Segundo Yoshinaga, outro fator que pode ajudar a “inflar” o preço das ações é o crescimento de pessoas físicas na bolsa, que quadruplicou desde 2017 e chegou a 1,885 milhão em maio deste ano. “Elas estão dispostas a comprar, mas não, necessariamente, tem a expertise para ver o preço das ações pode meio de fundamentos.”
“O processo para achar o preço correto de uma ação deveria considerar a projeção de fluxo de caixa e trazer a valor presente. Por outro lado, quando muito gente quer o mesmo produto, o preço pode subir simplesmente por oferta e demanda. A própria busca injustificável e sem fundamentos é um processo irracional e um princípio de processo de bolha”, explica Yoshinaga.

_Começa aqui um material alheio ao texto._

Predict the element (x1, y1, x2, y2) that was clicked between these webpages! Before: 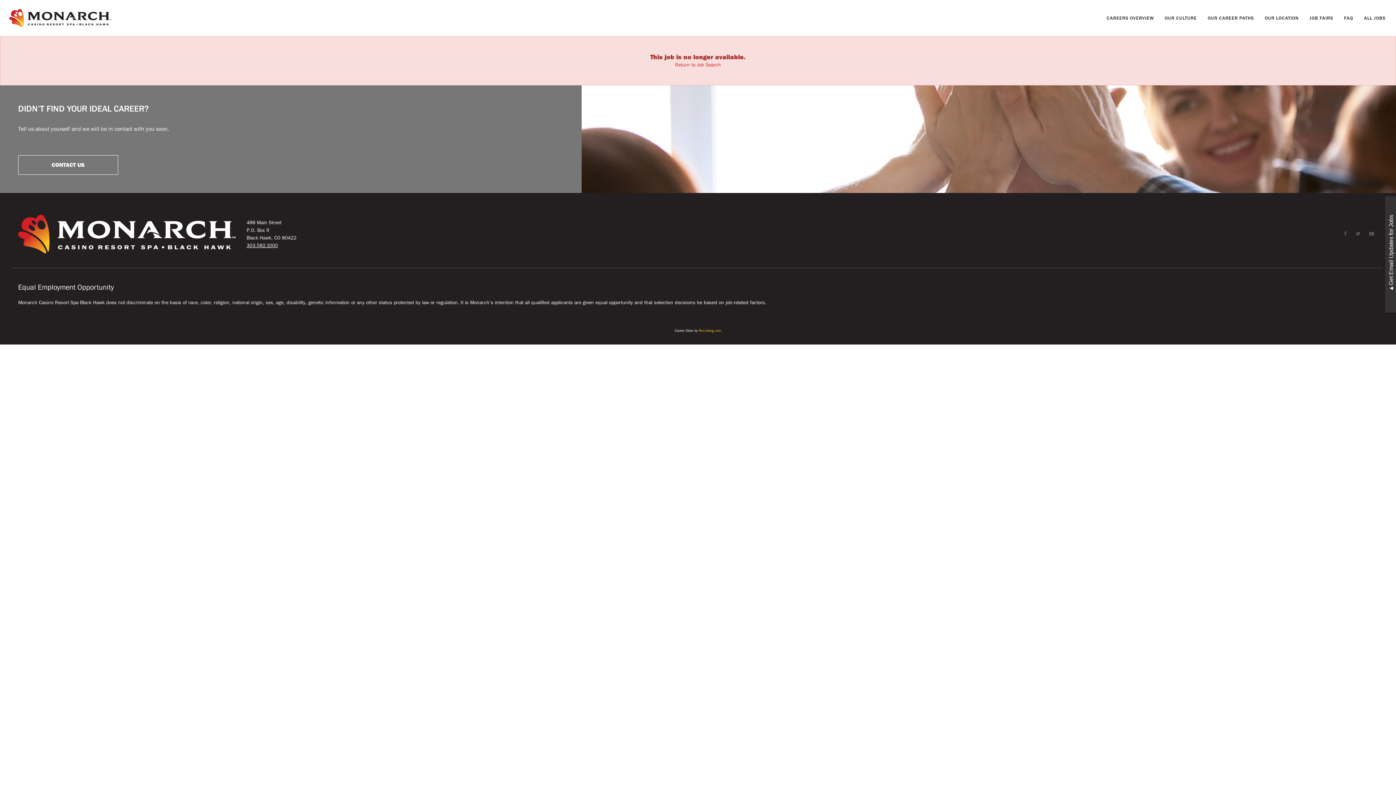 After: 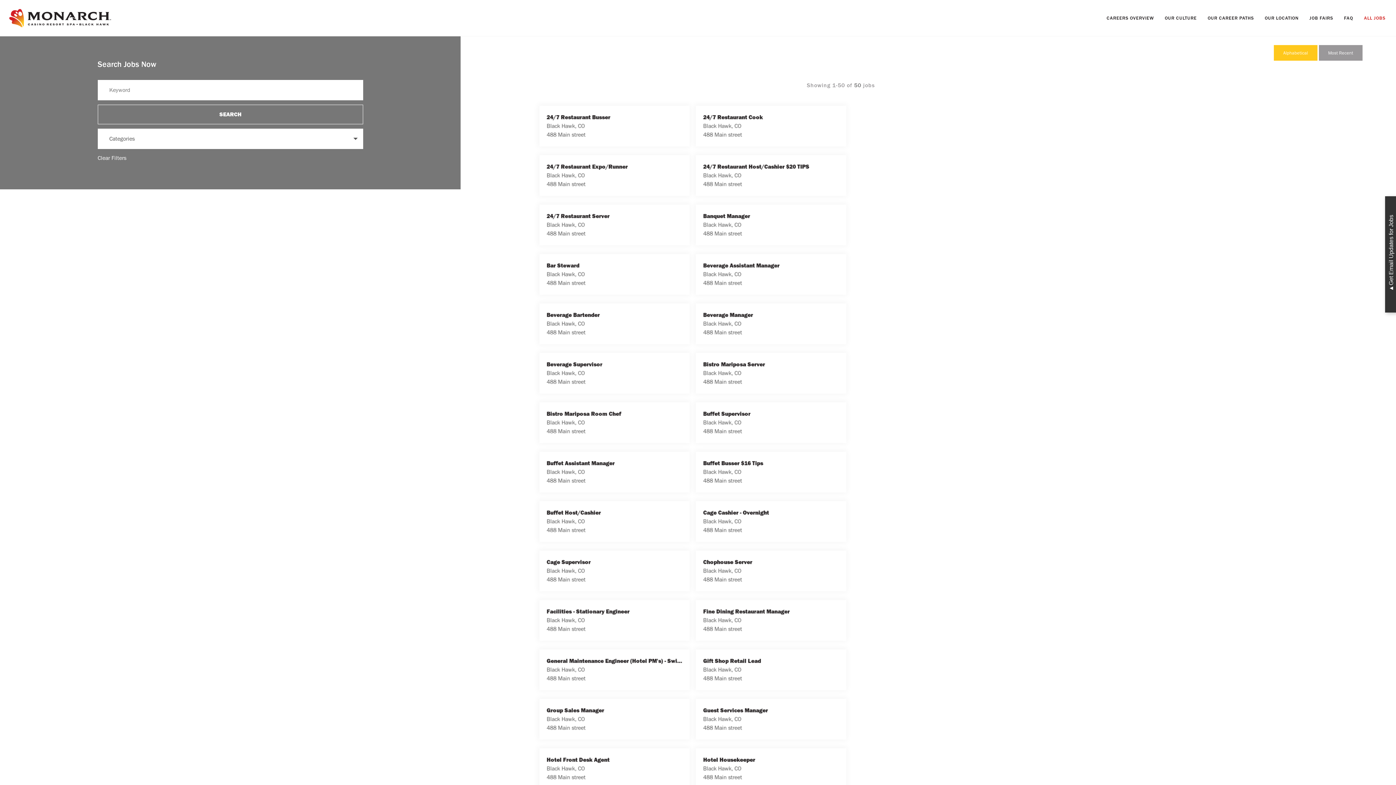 Action: label: Return to Job Search bbox: (675, 62, 721, 67)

Yoshinaga, porém, acredita que ainda seja cedo demais para afirmar que há uma bolha nas bolsas de valores. “Quando se fala de bolha parte do princípio que se consegue ver qual é o preço certo. Hoje é muito difícil ver o preço certo das coisas. É difícil dizer que é bolha, mas ainda vai ter muita instabilidade”, disse.
Embora também não veja sinais claros de uma bolha se formando, Jason Viera recomenda cautela. “A onda pode ser feia, mas, se não surfar, perdeu. O mais importante é saber a hora de sair.”